Les tensions avaient atteint un seuil inquiétant déjà lors des élections présidentielles de 1993 dans la capitale sénégalaise. L’assassinat du juge constitutionnel Me Babacar Seye en était la preuve et l’opposition d’antan avec a sa tête Mr Abdoulaye Wade et le parti démocratique sénégalais tint en échec le régime socialiste du président Abdou Diouf. Puis, l’inévitable se produisit en Février 1994 au moment du meeting de clôture de l’opposition sur le Boulevard du Centenaire. En mars 2021, des manifestations similaires s’étaient déroulées sur l’étendue du territoire national avec la mort de 14 jeunes et plus de 600 blessés.

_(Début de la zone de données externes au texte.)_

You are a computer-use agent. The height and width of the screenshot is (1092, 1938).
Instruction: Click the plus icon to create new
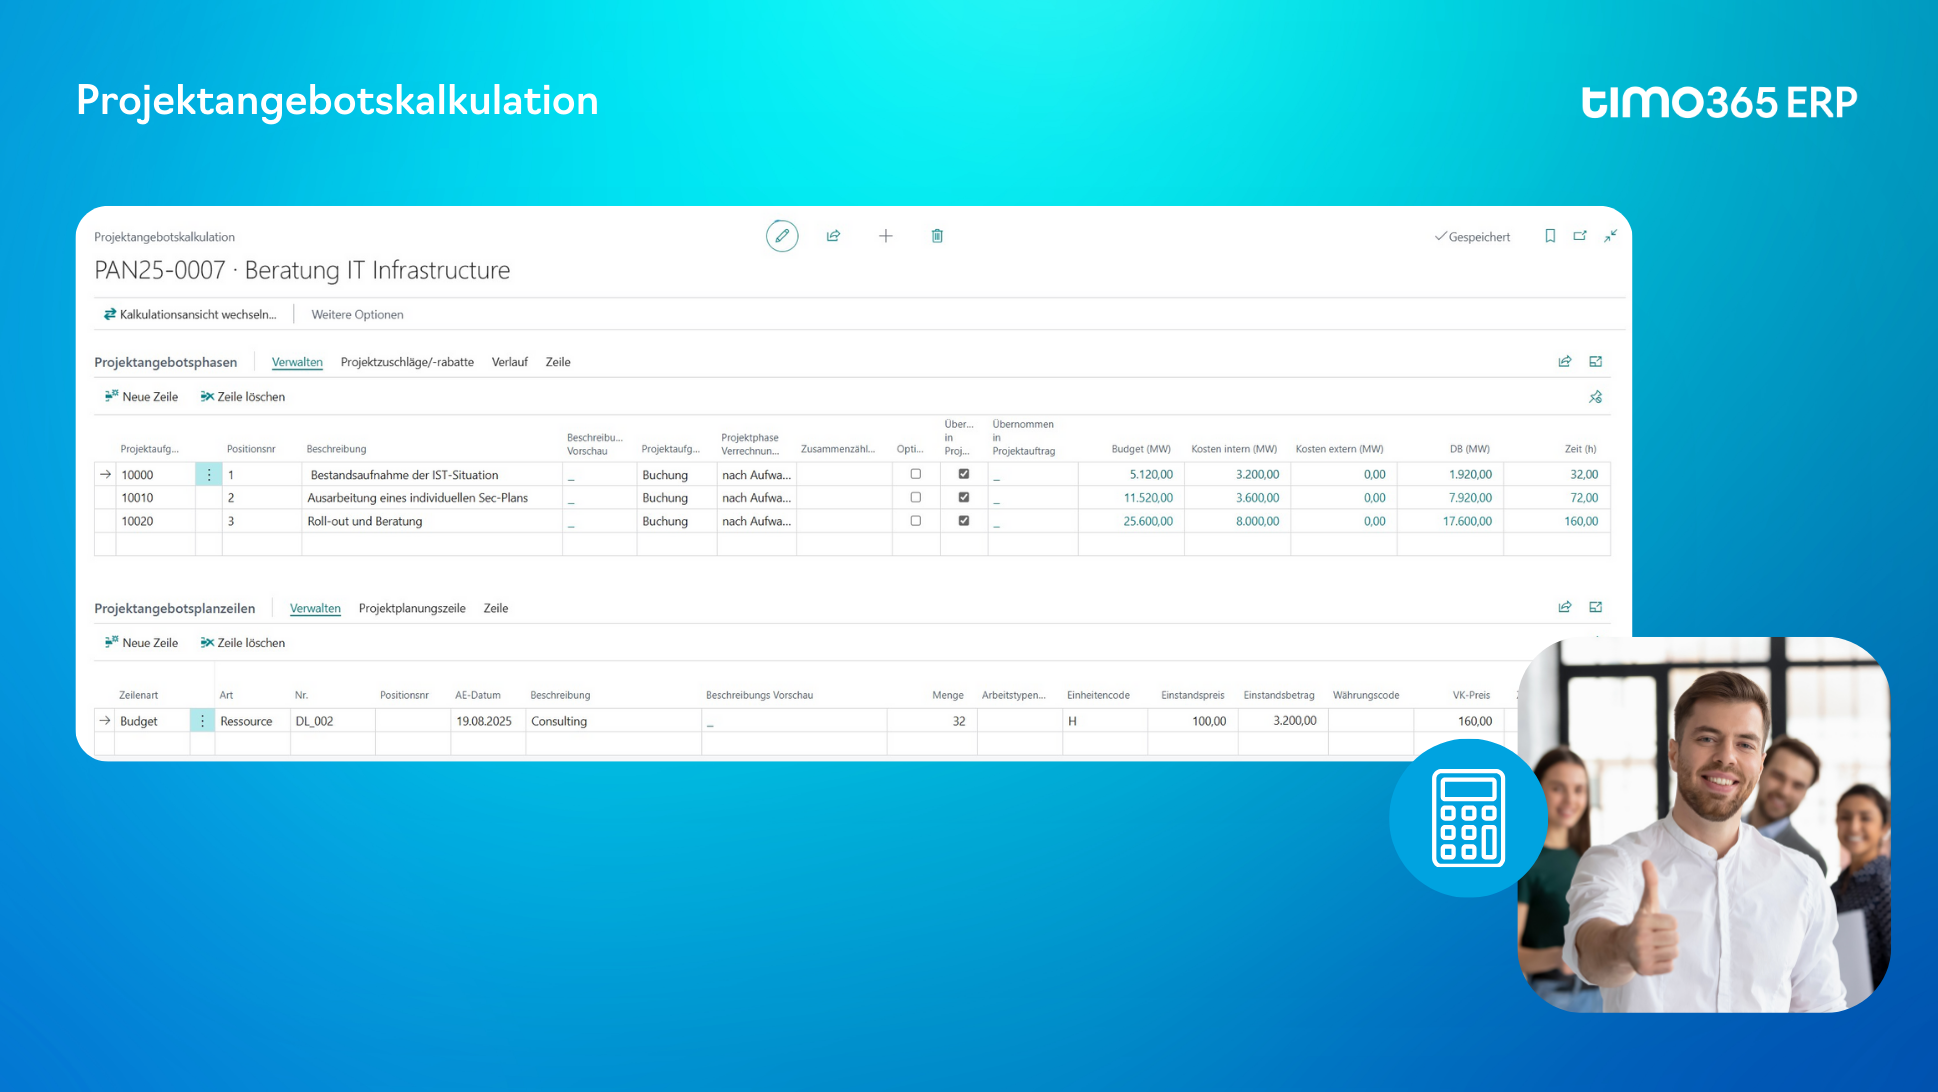click(x=885, y=236)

Les incidents ont éclaté à l’issue d’une réunion publique organisée par la Confédération des forces démocratiques, coordination de cinq partis d’opposition (dont le principal, le Parti démocratique sénégalais de Me Abdoulaye Wade) pour dénoncer la cherté de la vie après la dévaluation de 50 % du franc CFA, le 12 janvier dernier. Des centaines de jeunes, armés de gourdins, de barres de fer et d’armes blanches, le visage masqué, ont déferlé sur le centre-ville, criant des slogans hostiles au président Abdou Diouf, saccageant tout sur leur passage, et attaquant les forces de l’ordre qui tentaient de les contenir à coups de grenades lacrymogènes.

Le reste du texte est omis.